At the request of the Sierra Club, the non-profit Institute for Energy Economics and Financial Analysis studied several documents from Owensboro Municipal Utilities, which owns and operates the Elmer Smith plant. IEEFA concluded that retiring the plant’s two units sooner rather than later would be the least-cost option for ratepayers, and urged the utility to consider replacing the capacity with renewable energy.

Among the problems IEEFA Director of Resource Planning David Schissel flagged in his analysis of Elmer Smith was that the area’s demand for electricity has remained relatively flat since 2004. So since then, the plant has been producing more power than it needs to supply its ratepayers. OMU sells the excess power on the wholesale market, but for only a fraction of its cost.

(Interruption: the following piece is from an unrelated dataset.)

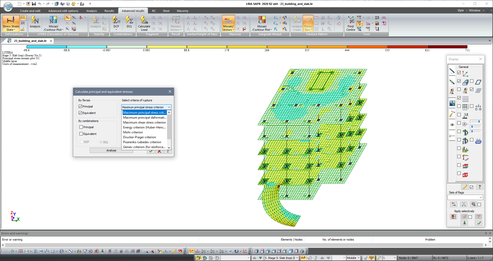Click the dark red color scale swatch

coord(447,47)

Daviess Co. Public Schools

Transportation managers are interviewing, hiring and training at Daviess County Public Schools.  They’ve gotten a good response to their recruitment campaign that advertised a job that comes with “a company vehicle."

That vehicle is a bus.

Lora Wimsatt is a spokesperson for the school district. She said with 117 daily bus routes that carry 7,000 students, the district has to keep up its staff of trained drivers.

“I had worked with our transportation director and we were concerned that the number of applicants for open school bus driver positions had decreased over the years. So we wanted to do something new and exciting that would get people’s attention and get people talking.”

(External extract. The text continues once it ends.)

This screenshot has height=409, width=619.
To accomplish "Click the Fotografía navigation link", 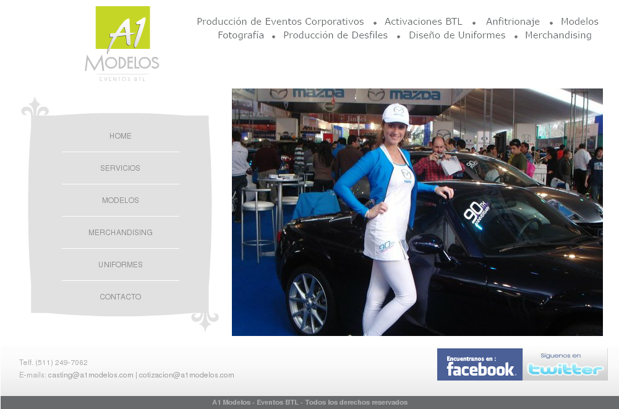I will pyautogui.click(x=241, y=35).
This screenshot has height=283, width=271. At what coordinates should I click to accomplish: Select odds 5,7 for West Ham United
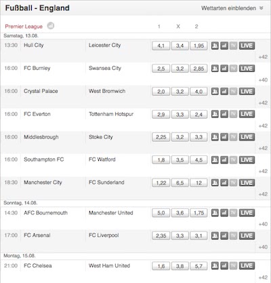pos(199,266)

The recruitment for bus drivers started this past April. The district posted colorful banners that said, “Now hiring school bus drivers, benefits, paid training and company vehicle provided.”

Greater Owensboro Federation of Advanced Manufacturing Education

A program to address the shortage of skilled workers for advanced manufacturing is expanding in the Owensboro area.

The project is called GO FAME, which stands for Greater Owensboro Federation of Advanced Manufacturing Education. 

It’s a collaboration among regional businesses and Owensboro Community and Technical College. Students are trained as advanced manufacturing technicians in an 18-month apprenticeship program.

William Mounts, president of GO FAME and vice president of Omico Plastics in Owensboro, says companies are doing their part to improve the future workforce by investing in the students.

“We pay them a minimum of $12 an hour and we pay a minimum of half their tuition. Some organizations pay full tuition. Some organizations, like mine, we pay half the tuition plus books. We would have paid full tuition for one student, but we wanted to take two.”

GO FAME launched in March 2015 with 12 businesses and 15 students. It’s expanded to 22 businesses training 35 students.

International Bluegrass Music Center

A new home for the International Bluegrass Music Museum and Hall of Fame in Owensboro is one step closer to reality.

A groundbreaking for the facility is being held on Thursday, June 23.

The new 50,000-square-foot building will have more space for bluegrass luminaries honored in the Hall of Fame, as well as lots of other activities. 

"It  will encompass expanded museum exhibit space, " said Museum Executive Director Chris Joslin. "It will also have a 450-sea performance venue, as well as a rooftop restaurant and an outdoor performance venue that can accommodate 1,500 to 2,000 folks."

The $15.4 milion music center is being built with a combination of city, state and private funding. Construction is scheduled to be finished by spring 2018.